▸ WRITTEN TASK: Copy the stretch of the entries from the line that contains "The width and height of the screenshot is (1180, 800)." through the end of the entries, without altering any line.

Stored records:
--------------------------------------------------
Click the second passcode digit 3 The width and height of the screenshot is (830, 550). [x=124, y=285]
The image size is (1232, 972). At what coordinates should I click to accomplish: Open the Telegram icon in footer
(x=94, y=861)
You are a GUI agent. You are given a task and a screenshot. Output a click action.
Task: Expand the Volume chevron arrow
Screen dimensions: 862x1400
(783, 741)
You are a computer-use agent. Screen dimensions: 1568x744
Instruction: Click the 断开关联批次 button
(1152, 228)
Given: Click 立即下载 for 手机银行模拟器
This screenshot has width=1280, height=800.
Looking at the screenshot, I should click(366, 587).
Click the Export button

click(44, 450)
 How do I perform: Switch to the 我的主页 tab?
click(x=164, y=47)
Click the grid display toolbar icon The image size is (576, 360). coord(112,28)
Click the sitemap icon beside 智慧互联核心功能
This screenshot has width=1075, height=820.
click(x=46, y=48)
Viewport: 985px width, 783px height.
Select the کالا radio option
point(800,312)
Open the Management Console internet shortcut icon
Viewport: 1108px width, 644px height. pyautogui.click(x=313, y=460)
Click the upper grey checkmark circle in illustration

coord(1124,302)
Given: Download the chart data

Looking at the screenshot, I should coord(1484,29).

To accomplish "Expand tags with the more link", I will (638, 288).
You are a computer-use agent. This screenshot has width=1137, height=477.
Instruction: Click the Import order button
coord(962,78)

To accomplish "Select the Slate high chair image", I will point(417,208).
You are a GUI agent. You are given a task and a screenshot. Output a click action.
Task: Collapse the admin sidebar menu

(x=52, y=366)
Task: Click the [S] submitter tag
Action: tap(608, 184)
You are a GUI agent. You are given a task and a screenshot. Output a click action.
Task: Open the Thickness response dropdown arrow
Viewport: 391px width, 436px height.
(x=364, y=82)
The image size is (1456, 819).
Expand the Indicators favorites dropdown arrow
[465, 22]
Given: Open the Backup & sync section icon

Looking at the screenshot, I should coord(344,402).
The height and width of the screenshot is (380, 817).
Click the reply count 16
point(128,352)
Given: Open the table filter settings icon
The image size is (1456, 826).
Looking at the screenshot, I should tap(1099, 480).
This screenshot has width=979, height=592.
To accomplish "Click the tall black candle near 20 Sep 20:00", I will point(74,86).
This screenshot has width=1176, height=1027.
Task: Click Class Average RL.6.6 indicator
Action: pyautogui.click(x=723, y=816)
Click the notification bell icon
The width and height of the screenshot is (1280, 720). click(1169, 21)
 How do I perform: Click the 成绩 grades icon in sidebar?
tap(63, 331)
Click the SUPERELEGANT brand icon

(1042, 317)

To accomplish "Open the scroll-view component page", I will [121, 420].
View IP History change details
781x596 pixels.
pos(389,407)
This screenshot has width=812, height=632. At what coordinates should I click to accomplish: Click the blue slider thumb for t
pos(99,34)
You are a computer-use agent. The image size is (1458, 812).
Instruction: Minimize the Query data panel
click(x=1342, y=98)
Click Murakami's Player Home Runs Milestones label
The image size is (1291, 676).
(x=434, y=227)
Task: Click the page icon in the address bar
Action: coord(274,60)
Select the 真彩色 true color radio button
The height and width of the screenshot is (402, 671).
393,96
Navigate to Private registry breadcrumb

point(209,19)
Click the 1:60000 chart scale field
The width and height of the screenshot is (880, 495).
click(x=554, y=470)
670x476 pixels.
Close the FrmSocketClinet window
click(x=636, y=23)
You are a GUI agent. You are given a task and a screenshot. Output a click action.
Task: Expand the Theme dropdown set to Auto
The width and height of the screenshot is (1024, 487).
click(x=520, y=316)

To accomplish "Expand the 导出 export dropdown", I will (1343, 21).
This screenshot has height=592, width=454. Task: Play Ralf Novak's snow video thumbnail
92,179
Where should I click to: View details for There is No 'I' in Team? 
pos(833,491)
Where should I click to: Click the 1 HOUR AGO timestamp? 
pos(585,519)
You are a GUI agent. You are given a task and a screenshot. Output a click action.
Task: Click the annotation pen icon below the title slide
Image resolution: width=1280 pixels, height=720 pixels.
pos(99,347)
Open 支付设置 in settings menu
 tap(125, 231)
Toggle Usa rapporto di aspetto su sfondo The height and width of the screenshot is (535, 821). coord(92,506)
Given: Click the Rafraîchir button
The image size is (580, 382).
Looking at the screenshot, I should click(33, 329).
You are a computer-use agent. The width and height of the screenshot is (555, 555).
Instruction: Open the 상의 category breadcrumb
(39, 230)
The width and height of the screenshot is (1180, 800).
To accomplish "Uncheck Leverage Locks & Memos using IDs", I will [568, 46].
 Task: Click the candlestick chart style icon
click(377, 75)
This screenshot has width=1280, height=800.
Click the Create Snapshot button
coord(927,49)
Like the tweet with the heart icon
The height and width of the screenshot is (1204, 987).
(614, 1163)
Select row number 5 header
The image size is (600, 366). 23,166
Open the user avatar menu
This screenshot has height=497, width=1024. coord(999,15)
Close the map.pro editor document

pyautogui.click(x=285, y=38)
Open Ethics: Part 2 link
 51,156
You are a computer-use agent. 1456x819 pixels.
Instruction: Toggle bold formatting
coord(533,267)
--------------------------------------------------
▸ RESPONSE TO THE TASK:
The width and height of the screenshot is (1180, 800).
To accomplish "Uncheck Leverage Locks & Memos using IDs", I will [568, 46].
 Task: Click the candlestick chart style icon
click(377, 75)
This screenshot has width=1280, height=800.
Click the Create Snapshot button
coord(927,49)
Like the tweet with the heart icon
The height and width of the screenshot is (1204, 987).
(614, 1163)
Select row number 5 header
The image size is (600, 366). 23,166
Open the user avatar menu
This screenshot has height=497, width=1024. coord(999,15)
Close the map.pro editor document

pyautogui.click(x=285, y=38)
Open Ethics: Part 2 link
 51,156
You are a computer-use agent. 1456x819 pixels.
Instruction: Toggle bold formatting
coord(533,267)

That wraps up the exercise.